──────── Record extracts
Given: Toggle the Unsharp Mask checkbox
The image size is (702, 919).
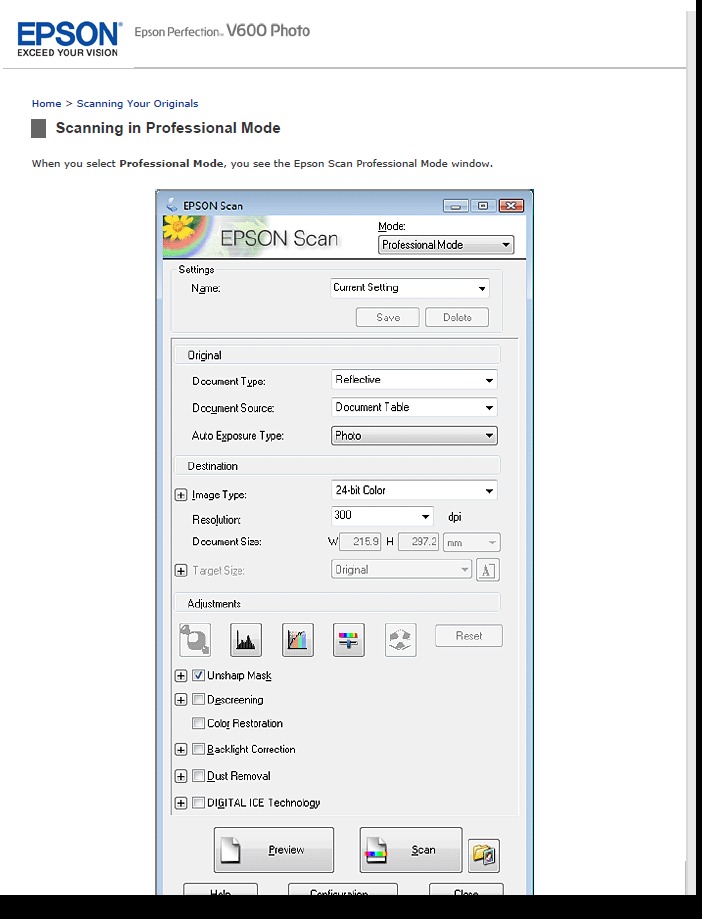Looking at the screenshot, I should 199,676.
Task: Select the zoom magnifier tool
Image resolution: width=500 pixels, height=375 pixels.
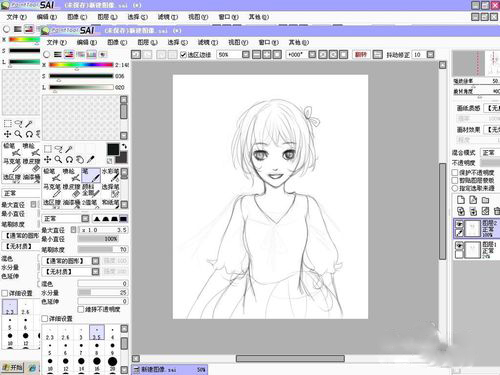Action: [58, 159]
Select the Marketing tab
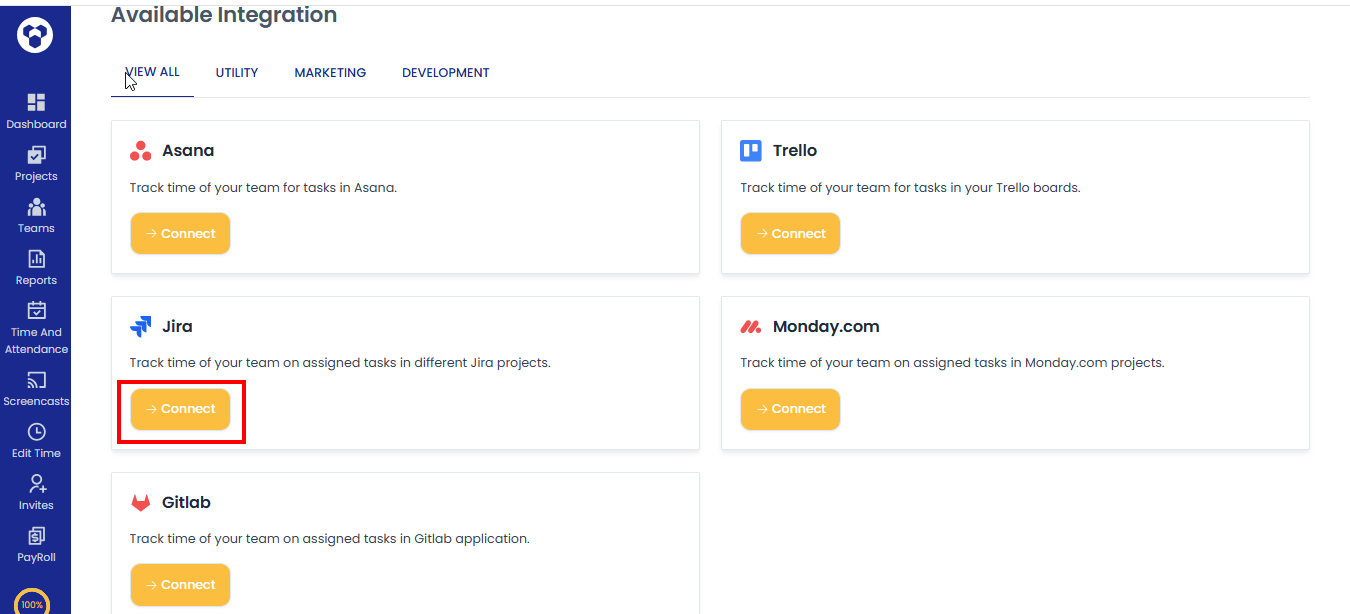Viewport: 1350px width, 614px height. point(330,73)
────────────────
§ **Required action**:
Retype the records above exactly, and keep any picture out of what you write.

§ **Exercise output**:
Given: Toggle the Unsharp Mask checkbox
The image size is (702, 919).
Looking at the screenshot, I should 199,676.
Task: Select the zoom magnifier tool
Image resolution: width=500 pixels, height=375 pixels.
Action: [58, 159]
Select the Marketing tab
Viewport: 1350px width, 614px height. point(330,73)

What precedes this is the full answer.